Order, Supreme Court, New York County (Diane Lebedeff, J.), entered November 1, 1991, which, in valuation proceedings pursuant to Business Corporation Law § 623, fixed the fair market value of petitioner’s common shares held by respondent dissenting shareholders at $19.75 per share as of the close of business on September 19, 1989, directed that each party bear its own costs and expenses incurred in this proceeding, and disallowed interest to respondents on the unpaid value of their shares, unanimously modified, on the facts, to the extent of awarding such interest, and to remand to the IAS Court for the fixing of an equitable rate of interest pursuant to Business Corporation Law § 623 (h) (6), and otherwise affirmed, without costs.

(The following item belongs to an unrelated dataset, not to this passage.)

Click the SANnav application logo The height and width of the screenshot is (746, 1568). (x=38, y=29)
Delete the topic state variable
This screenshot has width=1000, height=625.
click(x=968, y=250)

In a valuation proceeding growing out of a two-step merger (see generally, Alpert v 28 Williams St. Corp., 63 NY2d 557), we agree with the IAS Court that respondents received reasonable notice that the acquisition debt would be borne by the target corporation, and, taking into account other relevant facts and circumstances, especially the market value of the shares on the valuation date (see, Matter of Endicott Johnson Corp. v Bade, 37 NY2d 585, 587-588), we find no reason to *408disturb the IAS Court’s valuation of $19.75. We modify because the dissenting shareholders, who were expressly found to have acted in good faith, should have been awarded interest on the unpaid value of their shares (see, Matter of Dimmock v Reichhold Chems., 75 AD2d 870, 871).
We have considered the remaining arguments, and find them to be without merit. Concur — Milonas, J. P., Ellerin, Kupferman, Ross and Rubin, JJ.